I have REST services:
I need to pass JWT token from header of each request into corresponding data layer method like this:
func (a *App) UpdateOrder(_ http.ResponseWriter, r *http.Request) (interface{}, error) {
bodyData := new(models.Order)
err = json.NewDecoder(r.Body).Decode(&bodyData)
if err != nil {
return nil, err
}
user, err := a.Saga.GetUserByToken(r.Header.Get("Authorization")) // here
// error handling ...
a.DbLayer.UpdateOrder(id, bodyData, user) // and there
}
In this case I must write the same code for each controller to get the user by token, and pass this user to database layer explicitly.
Is there a way to pass this user for each request without writing this code in each controller ?
I know about middleware and I can get user by token in my middleware. But how can I pass this user from middleware to corresponding database level method ?
May be I am looking for something like "global variables" for goroutine ? I can get user in my middleware and set it to something like "global variable". I can get the value of this "global variable" in the database layer. But it must be "global variable" for the current web request and concurrent web requests mustn't affect to each other.
Is there a some mechanism in Go, http module or gorilla\mux to implement what I have called "global variables" ?
You are describing contexts.
Originally there was the gorilla context package, which provides a pseudoglobal context object - essentially a map[interface{}]interface{} with a reference intrinsicly available to all players in the middleware/controller/datalayer stack.
See this except from an excellent guide to the package (all credit to the author, Matt Silverlock).
type contextKey int
// Define keys that support equality.
const csrfKey contextKey = 0
const userKey contextKey = 1
var ErrCSRFTokenNotPresent = errors.New("CSRF token not present in the request context.")
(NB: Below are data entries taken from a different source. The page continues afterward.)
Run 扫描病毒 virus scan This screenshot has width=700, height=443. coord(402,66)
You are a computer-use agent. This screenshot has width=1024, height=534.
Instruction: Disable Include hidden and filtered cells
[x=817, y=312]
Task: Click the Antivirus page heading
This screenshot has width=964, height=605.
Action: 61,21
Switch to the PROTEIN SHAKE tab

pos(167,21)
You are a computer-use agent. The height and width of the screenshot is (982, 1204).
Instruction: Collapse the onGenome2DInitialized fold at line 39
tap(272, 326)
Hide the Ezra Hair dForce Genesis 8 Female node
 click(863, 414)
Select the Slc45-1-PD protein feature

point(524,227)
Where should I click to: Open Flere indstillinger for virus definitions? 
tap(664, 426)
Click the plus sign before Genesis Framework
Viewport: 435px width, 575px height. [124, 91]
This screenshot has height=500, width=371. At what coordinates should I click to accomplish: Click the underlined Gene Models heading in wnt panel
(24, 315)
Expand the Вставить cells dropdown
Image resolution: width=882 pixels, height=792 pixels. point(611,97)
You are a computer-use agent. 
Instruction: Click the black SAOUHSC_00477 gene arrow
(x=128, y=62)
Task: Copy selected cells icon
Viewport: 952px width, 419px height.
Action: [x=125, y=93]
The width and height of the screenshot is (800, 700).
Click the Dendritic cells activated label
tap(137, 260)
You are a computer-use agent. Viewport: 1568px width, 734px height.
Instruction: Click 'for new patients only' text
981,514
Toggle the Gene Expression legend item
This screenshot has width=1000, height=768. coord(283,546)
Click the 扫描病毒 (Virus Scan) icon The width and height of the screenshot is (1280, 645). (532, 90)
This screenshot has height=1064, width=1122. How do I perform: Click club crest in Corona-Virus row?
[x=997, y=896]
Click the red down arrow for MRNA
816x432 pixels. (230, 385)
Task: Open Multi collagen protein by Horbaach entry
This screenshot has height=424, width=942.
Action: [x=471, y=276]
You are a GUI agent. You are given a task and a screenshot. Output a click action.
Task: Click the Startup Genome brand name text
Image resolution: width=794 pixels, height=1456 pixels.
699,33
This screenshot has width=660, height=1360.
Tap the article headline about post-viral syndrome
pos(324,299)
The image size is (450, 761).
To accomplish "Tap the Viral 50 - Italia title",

// We'll need a helper function like this for every key:type
// combination we store in our context map else we repeat this
// in every middleware/handler that needs to access the value.
func GetCSRFToken(r *http.Request) (string, error) {
val, ok := context.GetOk(r, csrfKey)
if !ok {
return "", ErrCSRFTokenNotPresent
}
token, ok := val.(string)
if !ok {
return "", ErrCSRFTokenNotPresent
}
return token, nil
}
// A bare-bones example
func CSRFMiddleware(h http.Handler) http.Handler {
return func(w http.ResponseWriter, r *http.Request) {
token, err := GetCSRFToken(r)
if err != nil {
http.Error(w, "No good!", http.StatusInternalServerError)
return
}
// The map is global, so we just call the Set function
context.Set(r, csrfKey, token)
h.ServeHTTP(w, r)
}
}
After the gorilla package's inception, a context package was added to the standard library. It's slightly different, in that contexts are no longer pseudoglobal, but instead passed from method to method. Under this, the context comes attached to the initial request - available via request.Context. Layers below the handler can accept a context value as a part of their signature, and read values from it.
Here's a simplified example:
type contextKey string
var (
aPreSharedKey = contextKey("a-preshared-key")
)
func someHandler(w http.ResponseWriter, req *http.Request) {
ctx := context.WithValue(req.Context, aPreSharedKey, req.Header.Get("required-header"))
data, err := someDataLayerFunction(ctx)
if err != nil {
fmt.Fprintf(w, "uhoh", http.StatusBadRequest)
return
}
fmt.Fprintf(w, data, http.StatusOK)
}
func someDataLayerFunction(ctx context.Context) (string, error) {
val, ok := ctx.Value(aPreSharedKey).(string)
if !ok {
return nil, errors.New("required context value missing")
}
return val
}
For more details and a less contrived example, check out google's excellent blog on the context package's use.